▶ WORK ORDER:
Go through the records that follow and tally the lines with "below" in them; answer with the number alone.

▶ DATA TO USE:
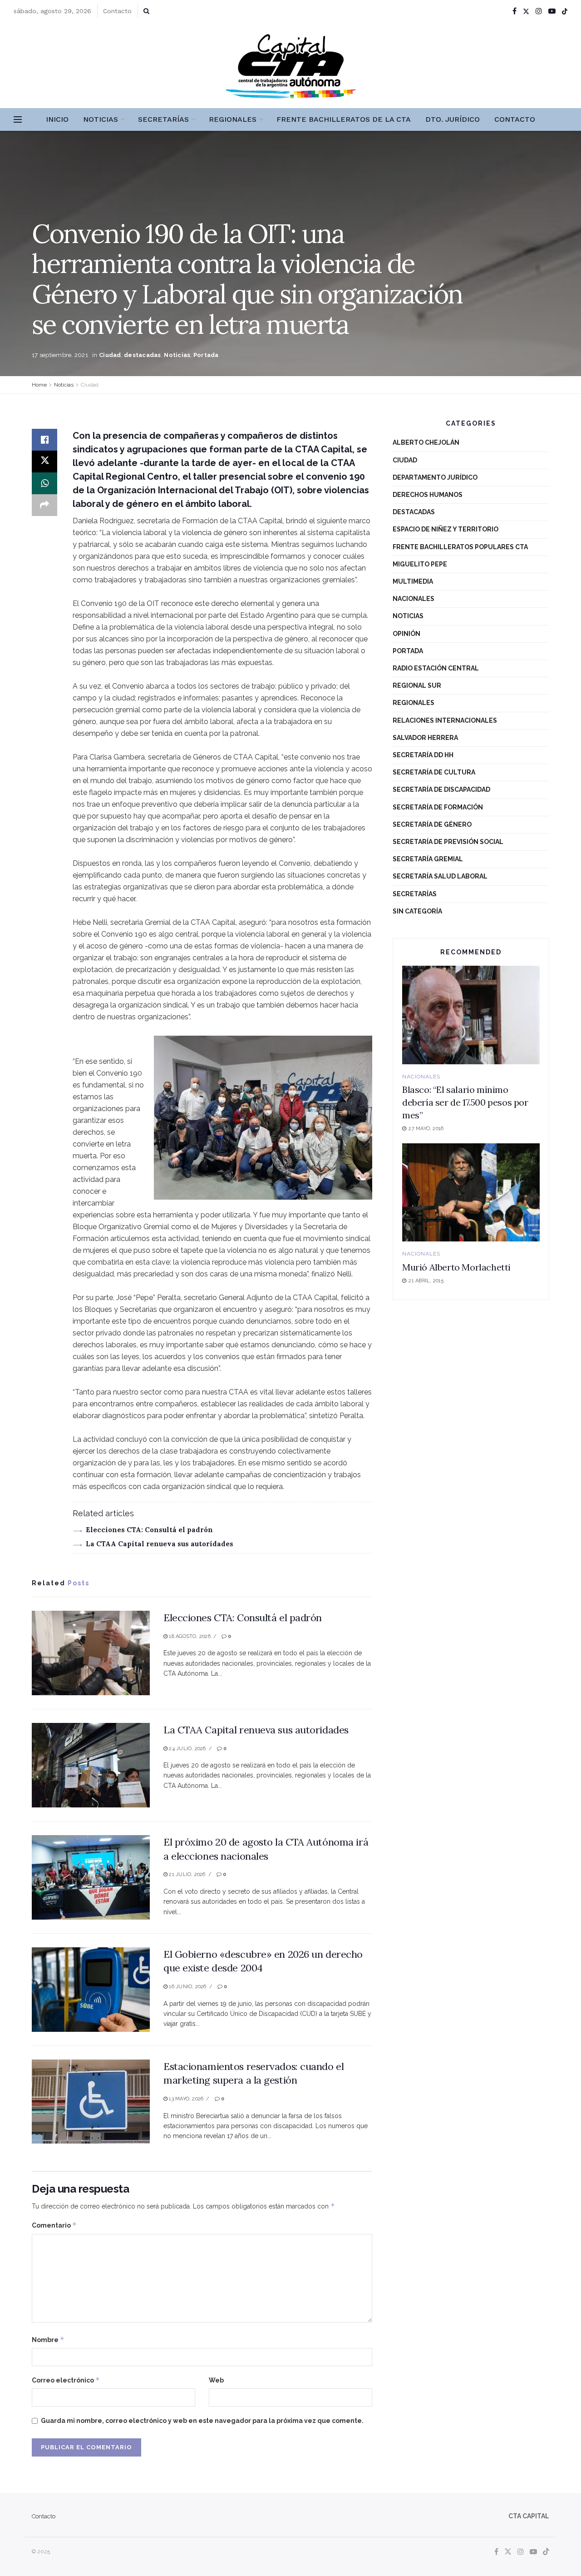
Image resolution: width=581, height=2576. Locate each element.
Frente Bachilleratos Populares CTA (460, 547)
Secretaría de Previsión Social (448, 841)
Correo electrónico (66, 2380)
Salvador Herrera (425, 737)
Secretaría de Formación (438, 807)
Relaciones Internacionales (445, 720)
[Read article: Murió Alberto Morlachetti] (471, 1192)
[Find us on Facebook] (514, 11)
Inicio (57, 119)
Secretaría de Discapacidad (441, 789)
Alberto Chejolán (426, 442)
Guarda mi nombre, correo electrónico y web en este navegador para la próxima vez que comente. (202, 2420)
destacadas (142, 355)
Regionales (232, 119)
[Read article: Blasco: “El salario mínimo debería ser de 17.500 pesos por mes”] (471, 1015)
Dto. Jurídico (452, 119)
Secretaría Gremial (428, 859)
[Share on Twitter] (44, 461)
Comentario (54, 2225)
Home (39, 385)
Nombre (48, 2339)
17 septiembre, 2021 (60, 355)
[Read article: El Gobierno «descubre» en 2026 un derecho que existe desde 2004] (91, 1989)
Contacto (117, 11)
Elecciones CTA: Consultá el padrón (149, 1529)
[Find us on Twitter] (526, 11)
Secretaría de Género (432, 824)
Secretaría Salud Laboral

==

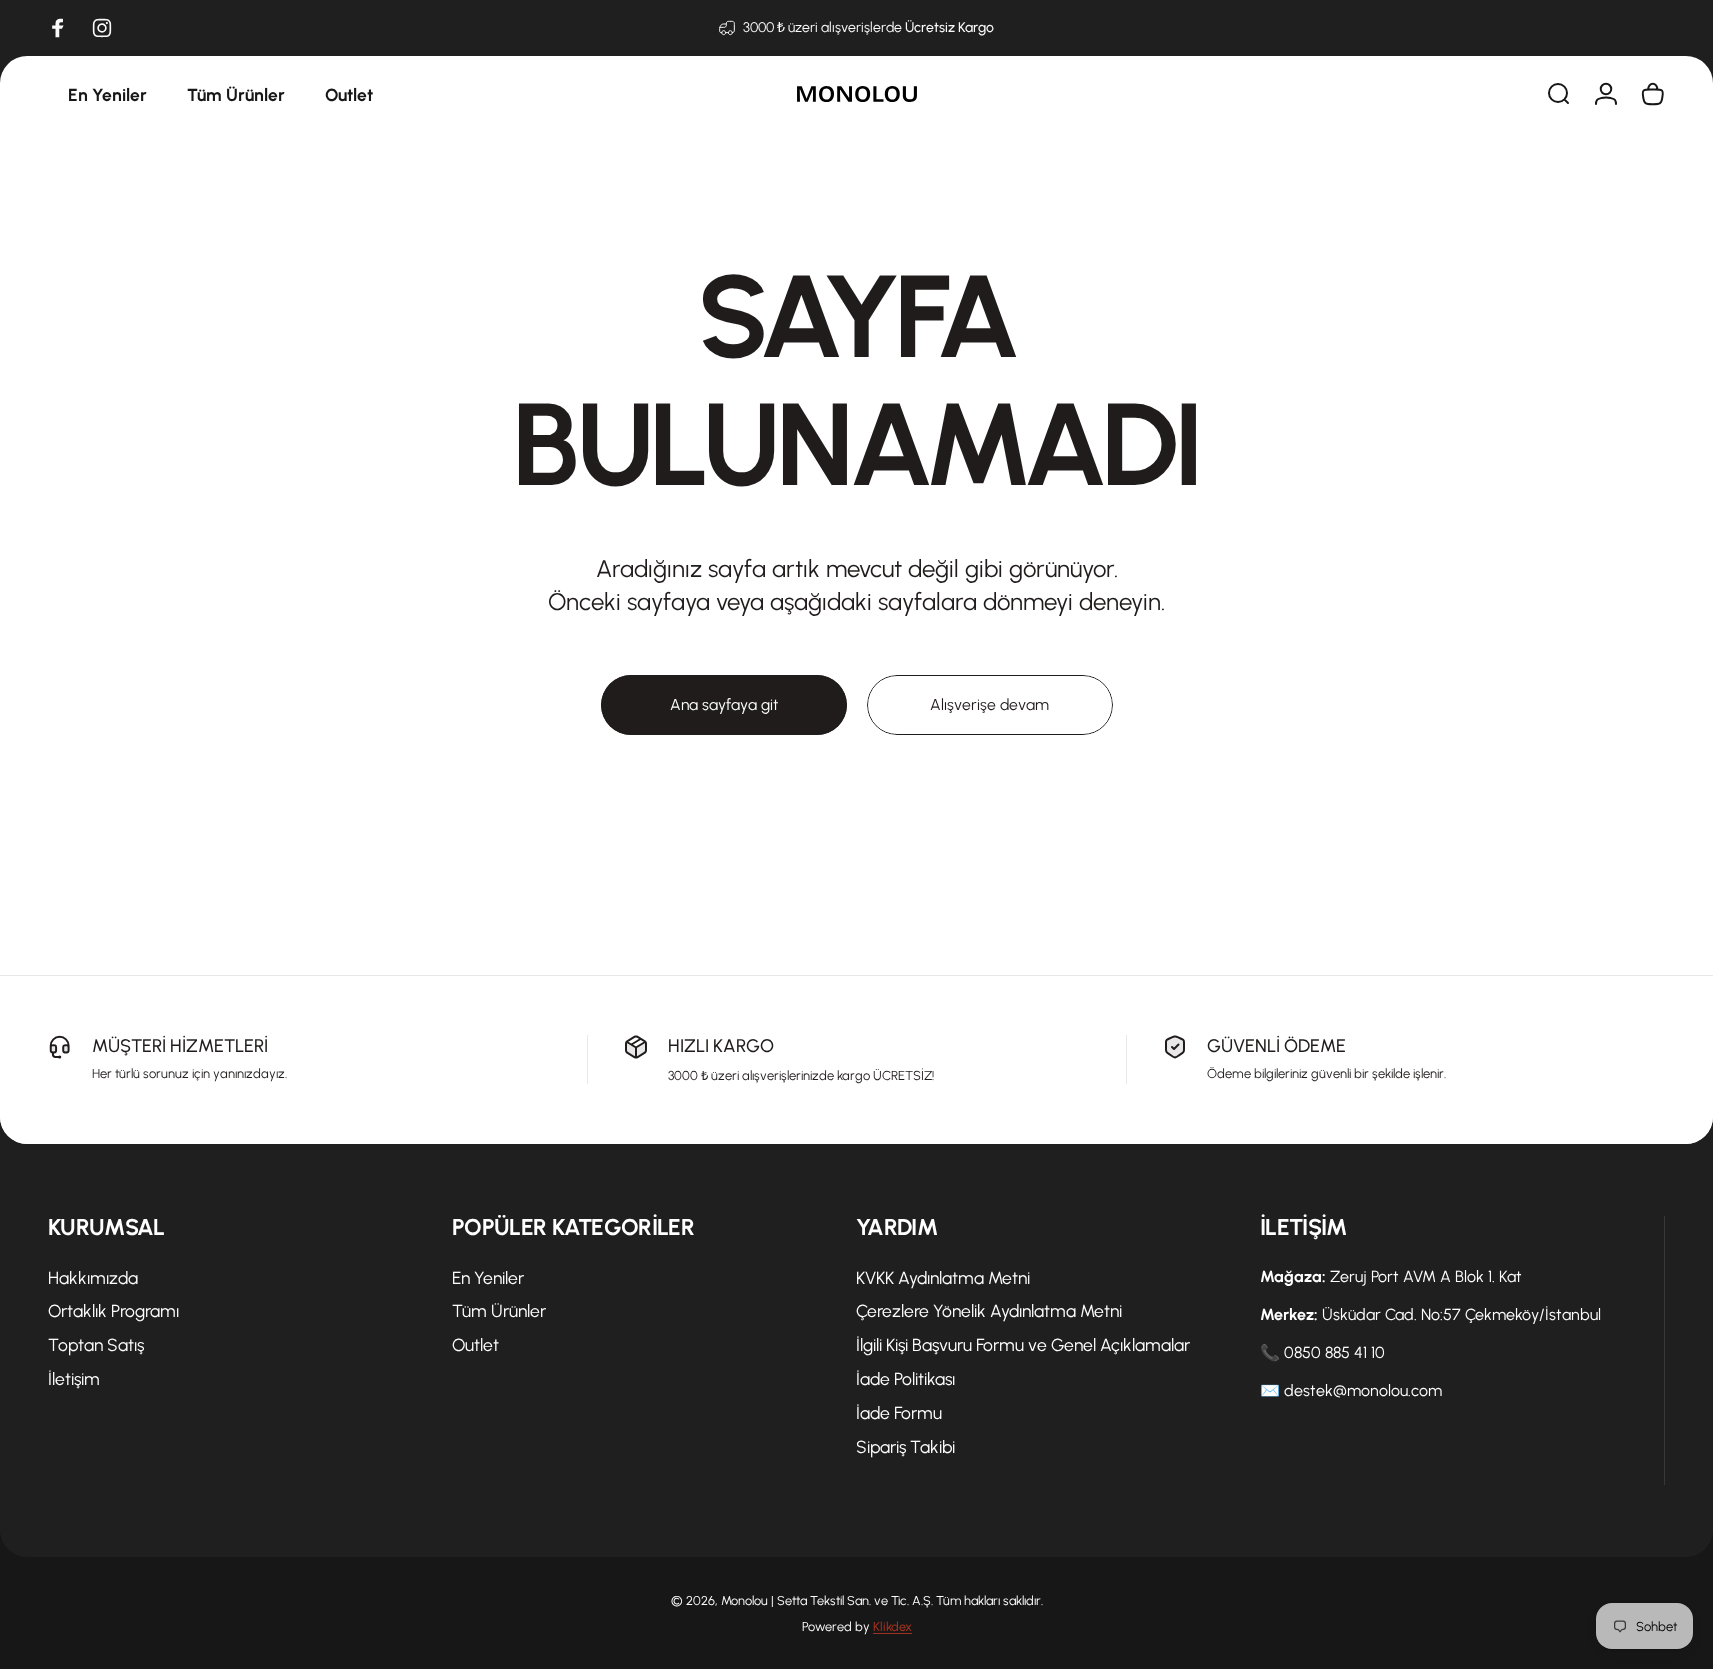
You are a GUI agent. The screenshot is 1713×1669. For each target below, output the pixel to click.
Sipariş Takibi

---

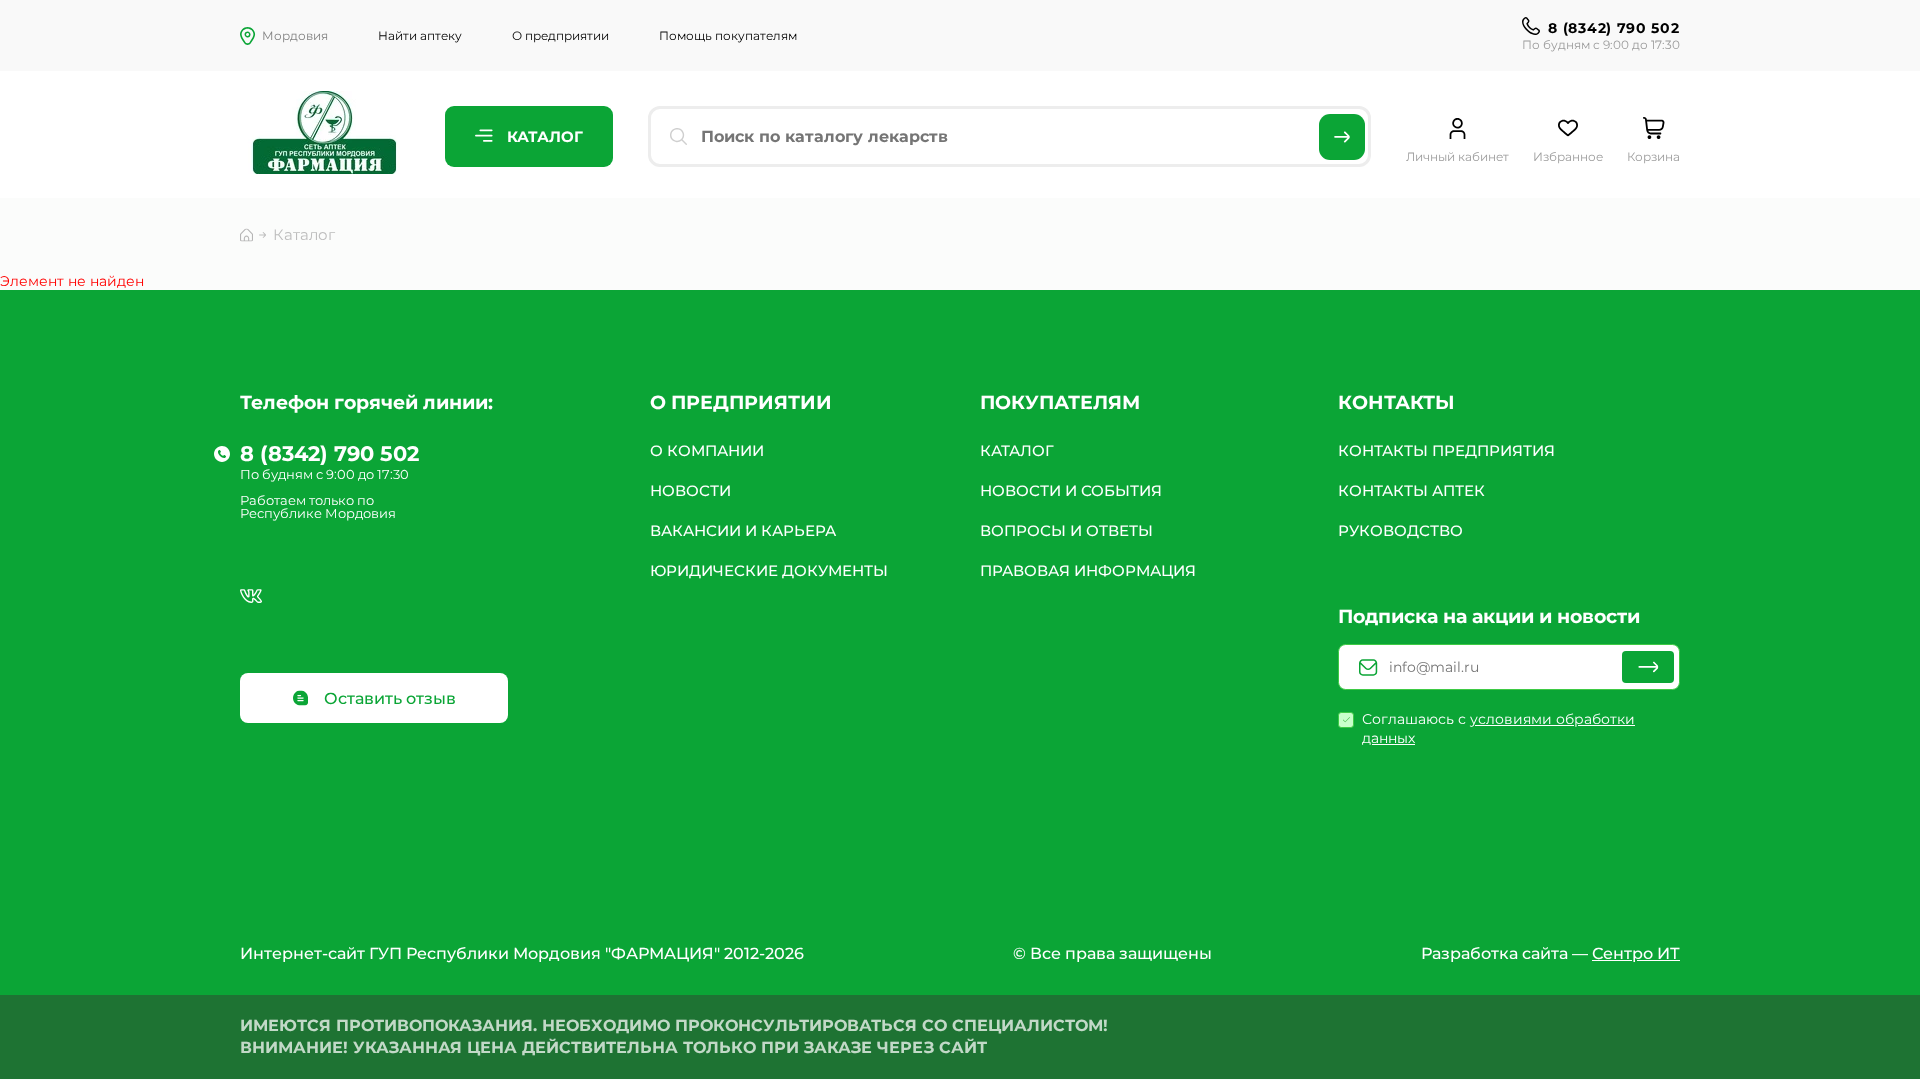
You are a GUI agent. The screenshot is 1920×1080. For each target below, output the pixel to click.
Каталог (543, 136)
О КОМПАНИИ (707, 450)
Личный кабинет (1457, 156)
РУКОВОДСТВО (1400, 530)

▶ OUTPUT OF THE EXERCISE:
2